Serum iron studies are especially useful in stage two of iron deficiency wherein the clinical symptoms are not evident but erythropoiesis has been affected. Ferritin is the storage form of iron. Decreased levels indicate depletion of stores. Normal serum level of ferritin in first, second and third trimesters are 6-130 ng/mL, 2-230 ng/mL, 0-116 ng/mL respectively. In a non-pregnant state, iron is preferentially used by bone marrow whereas in pregnancy the trophoblastic cells of the placenta attract more iron and iron is delivered against a concentration gradient to the foetus. The reference range for Serum iron level are 72-143 mcg/dL, 44-128 mcg/dL, 30-193 mcg/dL respectively. TIBC increases with severity of anaemia as the liver attempts to produce more transferrin to maximise the use of iron. TIBC ranges between 28-403 mcg/dL in the first trimester and 259-609 mcg/dL in the third trimester.

In our study, about 70% of pregnant women belong to the age group 19-25 years. 40-48% were anaemic in the gestational period between 28-32 weeks of pregnancy. 44% had haemoglobin 7-8 g%, 40% had Hb between 8-9 g%. Serum iron level was less than 40 mcg/dL in 60% of cases and serum ferritin was less than 20 ng/mL in 56% of cases. Both in group I and group II, 94% and 90% had hypochromic microcytic anaemia picture in peripheral smear study. Iron deficiency anaemia is the most common type of anaemia in our study.

A serum ferritin level of less than 10-15 ng/mL confirms iron deficiency anaemia. According to the study by Raja N, Sarwan I, there is a significant decrease in haemoglobin, serum ferritin, iron, percentage saturation of transferrin and increase in TIBC in second and third trimester compared to first trimester in iron deficient pregnant woman.(1)

Serum iron studies done by Milman N showed that in women serum ferritin levels remain low from adolescence till menopause. In pregnant women, 19% had depleted iron stores and 12% had iron deficiency anaemia.(2)

The uncertainty of histological variability is accompanied by the uncertainty of concentration dependent indices (ferritin, plasma iron, haemoglobin) caused by volume expansion.(3) Serial measurements to determine iron status in pregnant women may be needed in about 70% pregnant women. Teenagers who have depleted iron stores, even though they are on iron supplementation, depletion of iron stores continue through the pregnancy.

Serum ferritin measurement is not required as a routine test.

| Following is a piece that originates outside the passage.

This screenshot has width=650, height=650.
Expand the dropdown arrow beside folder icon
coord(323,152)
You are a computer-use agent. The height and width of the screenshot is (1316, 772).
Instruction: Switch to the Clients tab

A two-week trial of oral iron with a subsequent improvement in haemoglobin level confirms the diagnosis of iron deficiency anaemia.(4) However, when a woman has haemoglobinopathy or when the case is in doubt, it should be checked.

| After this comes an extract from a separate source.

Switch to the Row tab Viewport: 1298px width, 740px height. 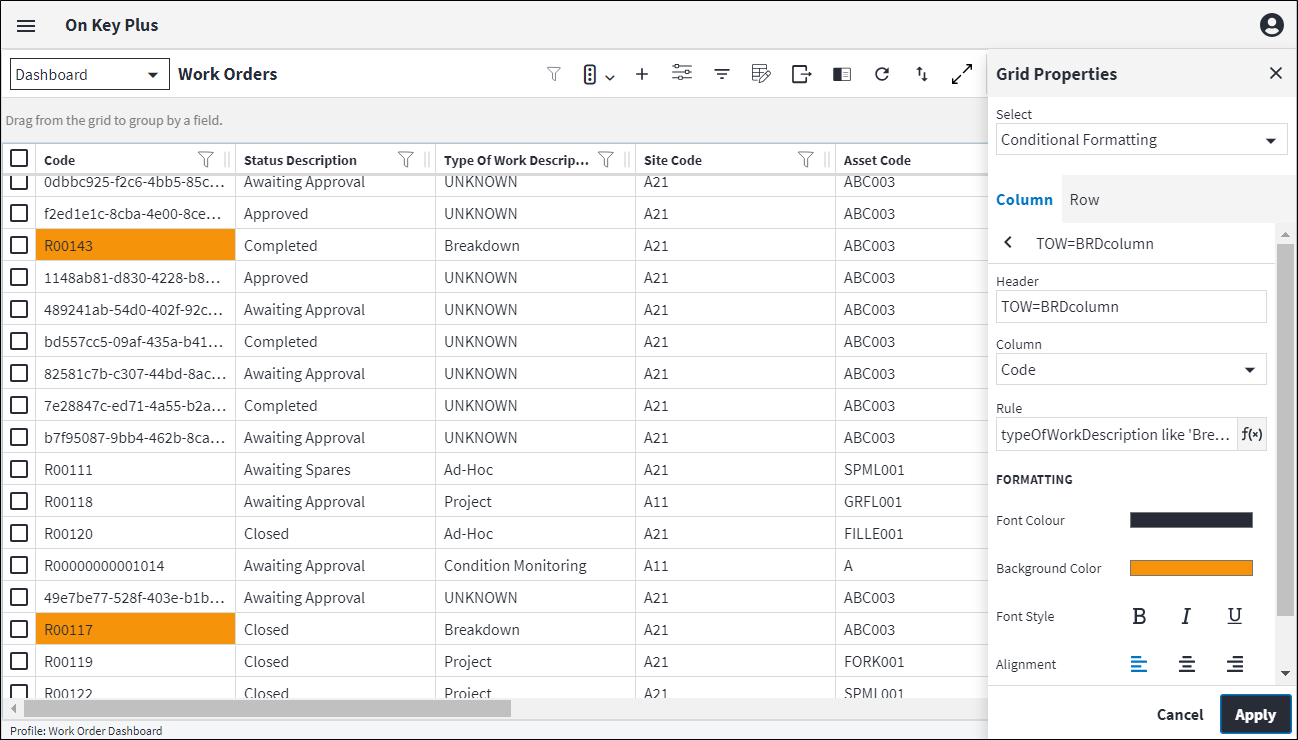[x=1084, y=200]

Manu Tiwari studies revealed no correlation between ferritin levels and Hb, MCV, MCH and MCHC. Serum ferritin level was less than 12 ng/mL in 30 out of 52 non-anaemic cases suggesting the prevalence of sub-clinical iron deficiency in 58% cases.(5)

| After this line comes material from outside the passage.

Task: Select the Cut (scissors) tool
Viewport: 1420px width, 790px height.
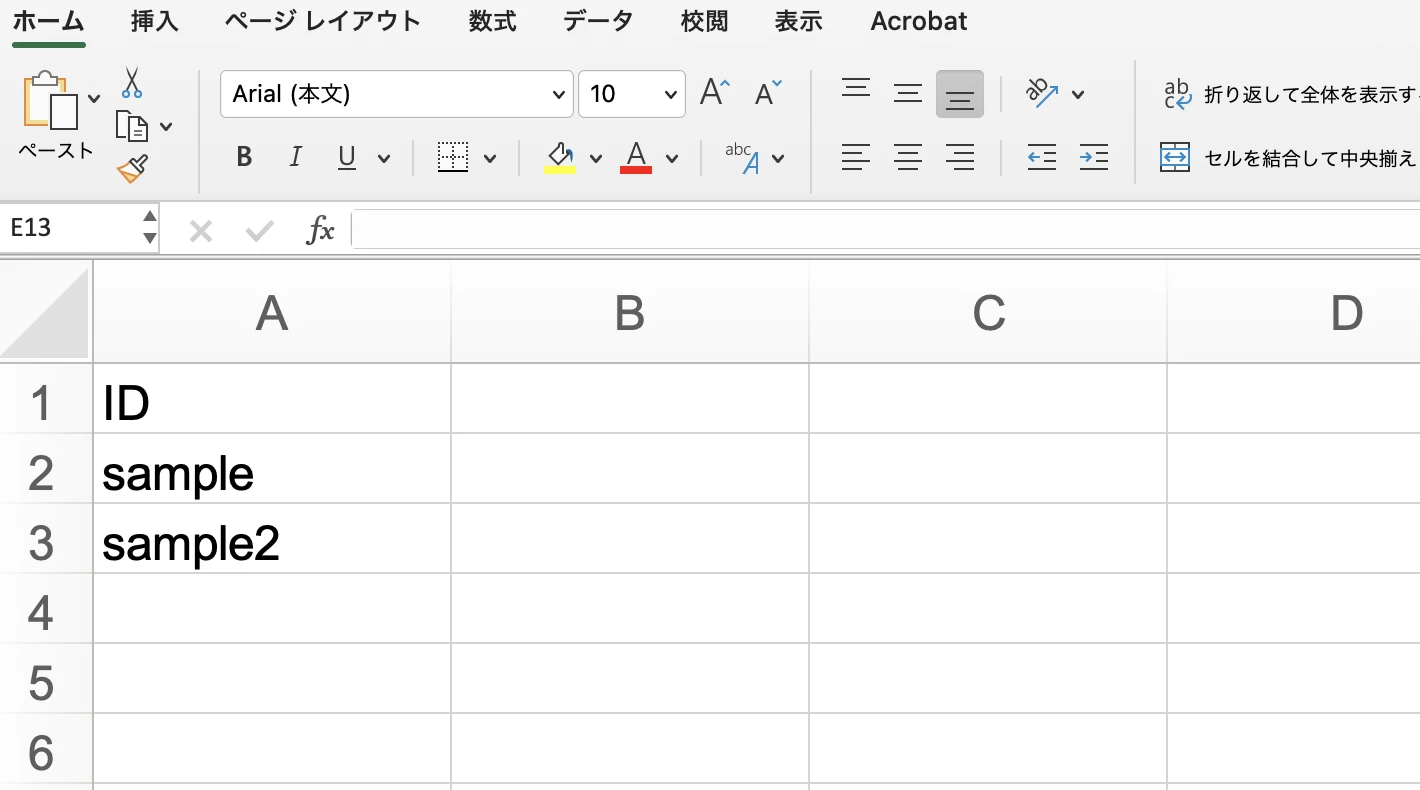Action: [x=131, y=84]
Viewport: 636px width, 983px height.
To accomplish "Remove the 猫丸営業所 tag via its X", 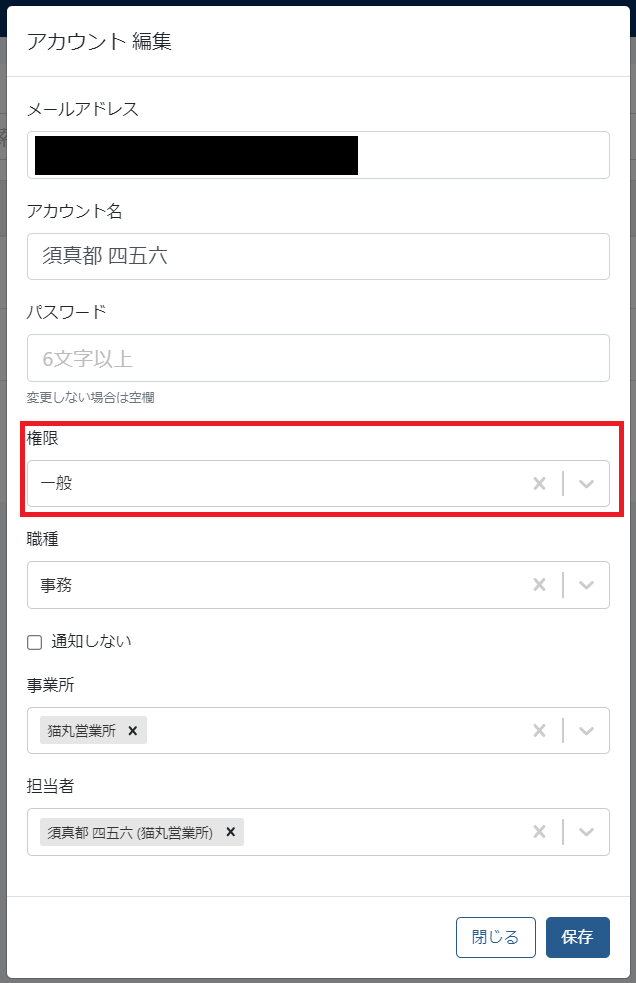I will tap(132, 730).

All pregnant women in India should continue to get iron supplementation intake unlike recommendations in developed countries, where the iron supplementation is based on serum ferritin level. Serum transferrin level is not showing any parallel result as iron with haemoglobin concentration. Its level increases in late pregnancy in all groups irrespective of anaemia status. So it cannot be taken as a better index of anaemia. However, the percentage saturation of transferrin decreases with decrease in haemoglobin concentration and serum iron level.(6) So it can be taken as a better index. Maternal ferritin concentration in pregnancy is a reflection of maternal iron status and high level is associated with good outcome.(7) In India, there is a high prevalence of not only iron deficiency anaemia, but also sub-clinical iron deficiency in non-anaemic women.(8)

CONCLUSION

Since serum iron and ferritin levels vary in each trimester of pregnancy, correlation according to period of gestation must be done to confirm iron deficiency status and repeated estimation may be required. A simple, cost-effective and easy technique for detecting anaemia is haemoglobin estimation, and peripheral smear is more helpful in diagnosing and treating anaemia in pregnancy and followup.